Top of RAW DATA
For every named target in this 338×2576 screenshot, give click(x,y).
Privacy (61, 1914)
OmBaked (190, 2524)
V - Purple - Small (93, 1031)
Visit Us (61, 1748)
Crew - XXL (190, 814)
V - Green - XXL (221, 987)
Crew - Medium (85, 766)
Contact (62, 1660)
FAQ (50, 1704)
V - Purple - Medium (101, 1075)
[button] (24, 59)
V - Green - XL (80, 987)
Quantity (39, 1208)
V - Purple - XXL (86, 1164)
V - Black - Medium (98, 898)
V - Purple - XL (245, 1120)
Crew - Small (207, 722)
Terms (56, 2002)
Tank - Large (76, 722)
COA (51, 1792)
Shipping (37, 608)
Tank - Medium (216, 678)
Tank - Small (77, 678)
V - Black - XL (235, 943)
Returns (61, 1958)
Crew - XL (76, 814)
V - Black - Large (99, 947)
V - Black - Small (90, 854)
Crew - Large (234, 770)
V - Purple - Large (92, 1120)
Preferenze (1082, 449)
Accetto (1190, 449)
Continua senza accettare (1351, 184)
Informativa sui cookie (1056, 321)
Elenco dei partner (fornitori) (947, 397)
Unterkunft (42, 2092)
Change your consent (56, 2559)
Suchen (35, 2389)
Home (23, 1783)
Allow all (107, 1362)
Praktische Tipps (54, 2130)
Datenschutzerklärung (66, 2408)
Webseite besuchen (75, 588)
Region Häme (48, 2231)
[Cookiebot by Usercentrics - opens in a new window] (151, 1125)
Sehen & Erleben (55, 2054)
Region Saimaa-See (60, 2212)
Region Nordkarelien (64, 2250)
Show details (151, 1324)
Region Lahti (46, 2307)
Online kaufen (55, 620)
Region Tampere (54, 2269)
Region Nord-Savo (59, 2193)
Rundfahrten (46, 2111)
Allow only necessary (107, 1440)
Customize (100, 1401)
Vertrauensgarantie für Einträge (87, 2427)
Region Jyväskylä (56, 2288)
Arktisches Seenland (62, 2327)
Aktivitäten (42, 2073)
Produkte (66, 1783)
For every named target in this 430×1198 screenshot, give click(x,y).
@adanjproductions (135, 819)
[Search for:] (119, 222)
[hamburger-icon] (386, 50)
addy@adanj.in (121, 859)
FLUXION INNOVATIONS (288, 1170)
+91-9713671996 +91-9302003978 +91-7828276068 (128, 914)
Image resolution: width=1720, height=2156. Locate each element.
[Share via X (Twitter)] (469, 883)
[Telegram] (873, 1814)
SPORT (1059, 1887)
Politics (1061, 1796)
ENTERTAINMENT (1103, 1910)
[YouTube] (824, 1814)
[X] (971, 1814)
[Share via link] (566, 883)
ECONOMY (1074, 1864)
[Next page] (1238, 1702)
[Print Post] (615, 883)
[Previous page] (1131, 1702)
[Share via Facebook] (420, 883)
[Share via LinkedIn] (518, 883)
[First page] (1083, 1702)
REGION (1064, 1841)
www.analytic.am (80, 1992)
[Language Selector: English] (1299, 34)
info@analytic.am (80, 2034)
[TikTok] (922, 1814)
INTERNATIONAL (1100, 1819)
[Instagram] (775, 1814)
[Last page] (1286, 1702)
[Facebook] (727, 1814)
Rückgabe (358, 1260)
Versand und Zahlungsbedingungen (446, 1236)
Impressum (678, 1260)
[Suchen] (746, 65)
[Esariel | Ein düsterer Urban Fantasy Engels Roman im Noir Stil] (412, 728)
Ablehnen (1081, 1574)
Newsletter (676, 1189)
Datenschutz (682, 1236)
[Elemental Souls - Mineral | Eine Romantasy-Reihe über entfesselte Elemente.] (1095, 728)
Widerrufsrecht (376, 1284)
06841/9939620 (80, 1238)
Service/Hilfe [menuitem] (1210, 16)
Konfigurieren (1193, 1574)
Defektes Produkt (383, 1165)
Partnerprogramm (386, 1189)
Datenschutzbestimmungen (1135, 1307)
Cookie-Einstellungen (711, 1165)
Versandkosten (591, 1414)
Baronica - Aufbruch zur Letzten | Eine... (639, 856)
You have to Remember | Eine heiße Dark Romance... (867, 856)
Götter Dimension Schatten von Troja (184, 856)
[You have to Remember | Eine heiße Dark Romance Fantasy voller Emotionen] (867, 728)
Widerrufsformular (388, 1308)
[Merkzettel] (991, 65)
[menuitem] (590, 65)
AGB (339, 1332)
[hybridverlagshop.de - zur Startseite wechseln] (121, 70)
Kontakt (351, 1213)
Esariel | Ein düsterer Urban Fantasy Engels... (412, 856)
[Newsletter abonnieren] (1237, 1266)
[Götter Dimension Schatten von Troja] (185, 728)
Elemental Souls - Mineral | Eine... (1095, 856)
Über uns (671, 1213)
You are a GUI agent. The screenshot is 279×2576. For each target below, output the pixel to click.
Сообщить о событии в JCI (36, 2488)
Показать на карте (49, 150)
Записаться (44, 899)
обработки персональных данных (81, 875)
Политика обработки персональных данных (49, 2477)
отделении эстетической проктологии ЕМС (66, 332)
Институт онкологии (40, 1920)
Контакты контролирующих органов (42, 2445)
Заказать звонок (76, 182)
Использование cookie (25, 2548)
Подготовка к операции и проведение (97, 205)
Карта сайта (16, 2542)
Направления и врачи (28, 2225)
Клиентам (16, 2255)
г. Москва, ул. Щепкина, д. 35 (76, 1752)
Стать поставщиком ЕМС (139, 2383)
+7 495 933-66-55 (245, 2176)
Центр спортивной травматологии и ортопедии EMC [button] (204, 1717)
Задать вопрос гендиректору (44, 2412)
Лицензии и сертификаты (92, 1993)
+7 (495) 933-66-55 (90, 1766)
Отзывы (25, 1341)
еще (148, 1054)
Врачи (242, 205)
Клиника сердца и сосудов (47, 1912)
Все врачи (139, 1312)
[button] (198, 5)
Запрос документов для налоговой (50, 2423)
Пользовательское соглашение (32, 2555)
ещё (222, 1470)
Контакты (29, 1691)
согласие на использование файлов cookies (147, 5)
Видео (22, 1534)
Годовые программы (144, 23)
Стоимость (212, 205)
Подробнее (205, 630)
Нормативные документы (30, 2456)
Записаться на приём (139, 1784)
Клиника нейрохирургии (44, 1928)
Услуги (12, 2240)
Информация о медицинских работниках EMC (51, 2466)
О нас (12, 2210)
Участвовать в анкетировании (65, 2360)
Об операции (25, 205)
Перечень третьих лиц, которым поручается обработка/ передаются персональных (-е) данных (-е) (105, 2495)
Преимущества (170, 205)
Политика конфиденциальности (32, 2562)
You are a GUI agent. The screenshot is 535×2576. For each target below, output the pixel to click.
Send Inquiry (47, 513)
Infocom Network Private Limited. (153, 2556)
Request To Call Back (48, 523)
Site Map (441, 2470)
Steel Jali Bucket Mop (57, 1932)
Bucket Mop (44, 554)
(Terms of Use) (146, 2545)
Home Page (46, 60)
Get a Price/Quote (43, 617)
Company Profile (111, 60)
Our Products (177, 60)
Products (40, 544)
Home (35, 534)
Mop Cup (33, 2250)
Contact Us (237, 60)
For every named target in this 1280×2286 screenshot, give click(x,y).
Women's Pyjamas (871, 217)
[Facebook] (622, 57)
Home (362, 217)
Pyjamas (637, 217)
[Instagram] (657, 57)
Bottom of RAW DATA
Exact copies of all the lines above are required.

For every named target in this 338×2576 screenshot, give click(x,y).
Privacy (61, 1914)
OmBaked (190, 2524)
V - Purple - Small (93, 1031)
Visit Us (61, 1748)
Crew - XXL (190, 814)
V - Green - XXL (221, 987)
Crew - Medium (85, 766)
Contact (62, 1660)
FAQ (50, 1704)
V - Purple - Medium (101, 1075)
[button] (24, 59)
V - Green - XL (80, 987)
Quantity (39, 1208)
V - Purple - XXL (86, 1164)
V - Black - Medium (98, 898)
V - Purple - XL (245, 1120)
Crew - Small (207, 722)
Terms (56, 2002)
Tank - Large (76, 722)
COA (51, 1792)
Shipping (37, 608)
Tank - Medium (216, 678)
Tank - Small (77, 678)
V - Black - XL (235, 943)
Returns (61, 1958)
Crew - XL (76, 814)
V - Black - Large (99, 947)
V - Black - Small (90, 854)
Crew - Large (234, 770)
V - Purple - Large (92, 1120)
Preferenze (1082, 449)
Accetto (1190, 449)
Continua senza accettare (1351, 184)
Informativa sui cookie (1056, 321)
Elenco dei partner (fornitori) (947, 397)
Unterkunft (42, 2092)
Change your consent (56, 2559)
Suchen (35, 2389)
Home (23, 1783)
Allow all (107, 1362)
Praktische Tipps (54, 2130)
Datenschutzerklärung (66, 2408)
Webseite besuchen (75, 588)
Region Häme (48, 2231)
[Cookiebot by Usercentrics - opens in a new window] (151, 1125)
Sehen & Erleben (55, 2054)
Region Saimaa-See (60, 2212)
Region Nordkarelien (64, 2250)
Show details (151, 1324)
Region Lahti (46, 2307)
Online kaufen (55, 620)
Region Tampere (54, 2269)
Region Nord-Savo (59, 2193)
Rundfahrten (46, 2111)
Allow only necessary (107, 1440)
Customize (100, 1401)
Vertrauensgarantie für Einträge (87, 2427)
Region Jyväskylä (56, 2288)
Arktisches Seenland (62, 2327)
Aktivitäten (42, 2073)
Produkte (66, 1783)
For every named target in this 430×1198 screenshot, give click(x,y).
@adanjproductions (135, 819)
[Search for:] (119, 222)
[hamburger-icon] (386, 50)
addy@adanj.in (121, 859)
FLUXION INNOVATIONS (288, 1170)
+91-9713671996 +91-9302003978 +91-7828276068 (128, 914)
Image resolution: width=1720, height=2156. Locate each element.
[Share via X (Twitter)] (469, 883)
[Telegram] (873, 1814)
SPORT (1059, 1887)
Politics (1061, 1796)
ENTERTAINMENT (1103, 1910)
[YouTube] (824, 1814)
[X] (971, 1814)
[Share via link] (566, 883)
ECONOMY (1074, 1864)
[Next page] (1238, 1702)
[Print Post] (615, 883)
[Previous page] (1131, 1702)
[Share via Facebook] (420, 883)
[Share via LinkedIn] (518, 883)
[First page] (1083, 1702)
REGION (1064, 1841)
www.analytic.am (80, 1992)
[Language Selector: English] (1299, 34)
info@analytic.am (80, 2034)
[TikTok] (922, 1814)
INTERNATIONAL (1100, 1819)
[Instagram] (775, 1814)
[Last page] (1286, 1702)
[Facebook] (727, 1814)
Rückgabe (358, 1260)
Versand und Zahlungsbedingungen (446, 1236)
Impressum (678, 1260)
[Suchen] (746, 65)
[Esariel | Ein düsterer Urban Fantasy Engels Roman im Noir Stil] (412, 728)
Ablehnen (1081, 1574)
Newsletter (676, 1189)
Datenschutz (682, 1236)
[Elemental Souls - Mineral | Eine Romantasy-Reihe über entfesselte Elemente.] (1095, 728)
Widerrufsrecht (376, 1284)
06841/9939620 (80, 1238)
Service/Hilfe [menuitem] (1210, 16)
Konfigurieren (1193, 1574)
Defektes Produkt (383, 1165)
Partnerprogramm (386, 1189)
Datenschutzbestimmungen (1135, 1307)
Cookie-Einstellungen (711, 1165)
Versandkosten (591, 1414)
Baronica - Aufbruch zur Letzten | Eine... (639, 856)
You have to Remember | Eine heiße Dark Romance... (867, 856)
Götter Dimension Schatten von Troja (184, 856)
[You have to Remember | Eine heiße Dark Romance Fantasy voller Emotionen] (867, 728)
Widerrufsformular (388, 1308)
[Merkzettel] (991, 65)
[menuitem] (590, 65)
AGB (339, 1332)
[hybridverlagshop.de - zur Startseite wechseln] (121, 70)
Kontakt (351, 1213)
Esariel | Ein düsterer Urban Fantasy Engels... (412, 856)
[Newsletter abonnieren] (1237, 1266)
[Götter Dimension Schatten von Troja] (185, 728)
Elemental Souls - Mineral | Eine... (1095, 856)
Über uns (671, 1213)
You are a GUI agent. The screenshot is 279×2576. For each target below, output the pixel to click.
Сообщить о событии в JCI (36, 2488)
Показать на карте (49, 150)
Записаться (44, 899)
обработки персональных данных (81, 875)
Политика обработки персональных данных (49, 2477)
отделении эстетической проктологии ЕМС (66, 332)
Институт онкологии (40, 1920)
Контакты контролирующих органов (42, 2445)
Заказать звонок (76, 182)
Использование cookie (25, 2548)
Подготовка к операции и проведение (97, 205)
Карта сайта (16, 2542)
Направления и врачи (28, 2225)
Клиентам (16, 2255)
г. Москва, ул. Щепкина, д. 35 (76, 1752)
Стать поставщиком ЕМС (139, 2383)
+7 495 933-66-55 (245, 2176)
Центр спортивной травматологии и ортопедии EMC [button] (204, 1717)
Задать вопрос гендиректору (44, 2412)
Лицензии и сертификаты (92, 1993)
+7 (495) 933-66-55 (90, 1766)
Отзывы (25, 1341)
еще (148, 1054)
Врачи (242, 205)
Клиника сердца и сосудов (47, 1912)
Все врачи (139, 1312)
[button] (198, 5)
Запрос документов для налоговой (50, 2423)
Пользовательское соглашение (32, 2555)
ещё (222, 1470)
Контакты (29, 1691)
согласие на использование файлов cookies (147, 5)
Видео (22, 1534)
Годовые программы (144, 23)
Стоимость (212, 205)
Подробнее (205, 630)
Нормативные документы (30, 2456)
Записаться на приём (139, 1784)
Клиника нейрохирургии (44, 1928)
Услуги (12, 2240)
Информация о медицинских работниках EMC (51, 2466)
О нас (12, 2210)
Участвовать в анкетировании (65, 2360)
Об операции (25, 205)
Перечень третьих лиц, которым поручается обработка/ передаются персональных (-е) данных (-е) (105, 2495)
Преимущества (170, 205)
Политика конфиденциальности (32, 2562)
You are a GUI agent. The screenshot is 535×2576. For each target below, output the pixel to click.
Send Inquiry (47, 513)
Infocom Network Private Limited. (153, 2556)
Request To Call Back (48, 523)
Site Map (441, 2470)
Steel Jali Bucket Mop (57, 1932)
Bucket Mop (44, 554)
(Terms of Use) (146, 2545)
Home Page (46, 60)
Get a Price/Quote (43, 617)
Company Profile (111, 60)
Our Products (177, 60)
Products (40, 544)
Home (35, 534)
Mop Cup (33, 2250)
Contact Us (237, 60)
For every named target in this 1280×2286 screenshot, give click(x,y).
Women's Pyjamas (871, 217)
[Facebook] (622, 57)
Home (362, 217)
Pyjamas (637, 217)
[Instagram] (657, 57)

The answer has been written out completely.